**ASSIGNED TASK**:
With the line containing "Screen dimensions: 868x459" as the start and the line containing "Screen dimensions: 868x488" as the end, transcribe that span of the entries below exactly, including both.

**TASK INPUTS**:

========

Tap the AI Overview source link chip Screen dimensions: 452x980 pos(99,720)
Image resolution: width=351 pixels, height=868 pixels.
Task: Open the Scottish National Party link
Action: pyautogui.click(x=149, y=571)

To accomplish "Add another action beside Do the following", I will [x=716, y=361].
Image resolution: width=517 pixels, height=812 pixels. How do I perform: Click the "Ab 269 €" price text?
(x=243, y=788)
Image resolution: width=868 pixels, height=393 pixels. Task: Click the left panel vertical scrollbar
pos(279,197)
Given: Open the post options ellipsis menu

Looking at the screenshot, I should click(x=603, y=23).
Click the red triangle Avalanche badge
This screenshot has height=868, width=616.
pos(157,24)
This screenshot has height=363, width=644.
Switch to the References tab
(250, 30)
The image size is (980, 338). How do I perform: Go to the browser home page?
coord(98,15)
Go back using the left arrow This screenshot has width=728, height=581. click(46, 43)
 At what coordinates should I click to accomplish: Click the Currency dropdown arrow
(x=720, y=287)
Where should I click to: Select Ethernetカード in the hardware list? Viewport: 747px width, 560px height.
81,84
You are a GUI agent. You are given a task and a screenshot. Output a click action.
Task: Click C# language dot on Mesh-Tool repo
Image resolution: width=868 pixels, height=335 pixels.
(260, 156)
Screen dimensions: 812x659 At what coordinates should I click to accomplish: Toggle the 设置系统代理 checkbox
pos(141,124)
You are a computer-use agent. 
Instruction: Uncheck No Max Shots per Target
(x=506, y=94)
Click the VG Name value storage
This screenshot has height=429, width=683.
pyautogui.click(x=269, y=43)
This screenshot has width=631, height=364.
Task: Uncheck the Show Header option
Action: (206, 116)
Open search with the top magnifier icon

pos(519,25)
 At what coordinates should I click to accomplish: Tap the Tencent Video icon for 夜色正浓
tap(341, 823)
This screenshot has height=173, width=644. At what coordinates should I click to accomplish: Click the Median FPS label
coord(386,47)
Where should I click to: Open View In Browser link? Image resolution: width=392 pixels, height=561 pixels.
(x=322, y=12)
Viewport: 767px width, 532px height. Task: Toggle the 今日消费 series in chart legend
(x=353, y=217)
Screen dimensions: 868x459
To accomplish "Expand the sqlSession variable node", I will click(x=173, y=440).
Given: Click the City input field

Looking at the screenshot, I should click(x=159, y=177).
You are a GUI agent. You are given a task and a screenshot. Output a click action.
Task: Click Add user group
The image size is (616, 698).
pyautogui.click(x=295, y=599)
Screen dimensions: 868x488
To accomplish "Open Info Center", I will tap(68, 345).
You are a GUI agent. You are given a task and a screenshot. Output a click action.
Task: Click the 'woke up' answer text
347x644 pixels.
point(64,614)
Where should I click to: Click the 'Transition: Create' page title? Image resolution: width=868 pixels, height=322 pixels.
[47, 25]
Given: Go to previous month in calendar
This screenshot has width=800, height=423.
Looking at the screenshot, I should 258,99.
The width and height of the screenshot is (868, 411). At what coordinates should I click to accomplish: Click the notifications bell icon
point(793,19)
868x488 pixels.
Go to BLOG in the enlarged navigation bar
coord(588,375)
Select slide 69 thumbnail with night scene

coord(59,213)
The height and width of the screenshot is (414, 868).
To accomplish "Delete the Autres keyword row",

========

**RESPONSE TO THE EXERCISE**:
Screen dimensions: 868x459
To accomplish "Expand the sqlSession variable node", I will click(x=173, y=440).
Given: Click the City input field

Looking at the screenshot, I should click(x=159, y=177).
You are a GUI agent. You are given a task and a screenshot. Output a click action.
Task: Click Add user group
The image size is (616, 698).
pyautogui.click(x=295, y=599)
Screen dimensions: 868x488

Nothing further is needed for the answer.